# Sierra resort - sharm - please help



## samui13 (Nov 18, 2008)

Hi does anyone know of any owners in Sierra Resort sharm el sheikh. We are trying to get as many owners together as possible to form a resident's association in view of recent events. If you know of anyone, please can you send them in my direction. We are a big group but we need to get bigger, many thanks. louise


----------



## PaulAshton (Nov 18, 2011)

samui13 said:


> Hi does anyone know of any owners in Sierra Resort sharm el sheikh. We are trying to get as many owners together as possible to form a resident's association in view of recent events. If you know of anyone, please can you send them in my direction. We are a big group but we need to get bigger, many thanks. louise


Sierra Resort in Nabq Bay used to be very nice but is now very well known as a resort plagued with problems there are residents here on the developer's facebook page being vocal with the issues of hassle, grief, disrepair, illegal requests and promises which do not transpire who wish to form an association and you should find people here

Sierra Resort NABQ - Info | Facebook

It makes for an interesting read, from what I can see someone even went to the police and there are plenty of angry people

The developer NABQ SINAI for HOTELS in the facebook thread tells people if they don't like something not to use it and even calls one resident a "low life" and tells people that such a committee would be illegal and even admits the initial contract was a "joke"

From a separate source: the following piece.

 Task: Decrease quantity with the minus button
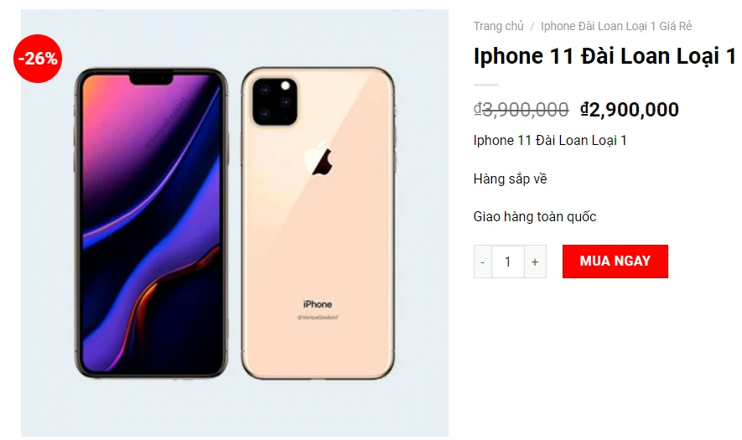click(x=483, y=261)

Just some quotes from the developer

"Sierra Resort NABQ when you don't like the service please reject it and stop it , i don't force you to have it" "if i answer you with same attitude ,i will call you a low life charecter"

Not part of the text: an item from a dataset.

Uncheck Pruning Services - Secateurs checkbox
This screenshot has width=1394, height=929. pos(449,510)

"Sierra Resort NABQ for people who thought that this payment will cover running the resort for 100 years , sorry that would be a joke"

Buyer beware...


----------



## saafend (Dec 21, 2010)

samui13 said:


> Hi does anyone know of any owners in Sierra Resort sharm el sheikh. We are trying to get as many owners together as possible to form a resident's association in view of recent events. If you know of anyone, please can you send them in my direction. We are a big group but we need to get bigger, many thanks. louise


Above poster lived there for a while so he knows it quite well, i will send a couple of leaseholders details by PM that im sure would be happy to get involved. Apart from bad tenants i know they have had major problems with developers/Agents too.


Saaf


----------



## alboyes (Dec 5, 2012)

Anyone on here still involved in sierra. Many issues


----------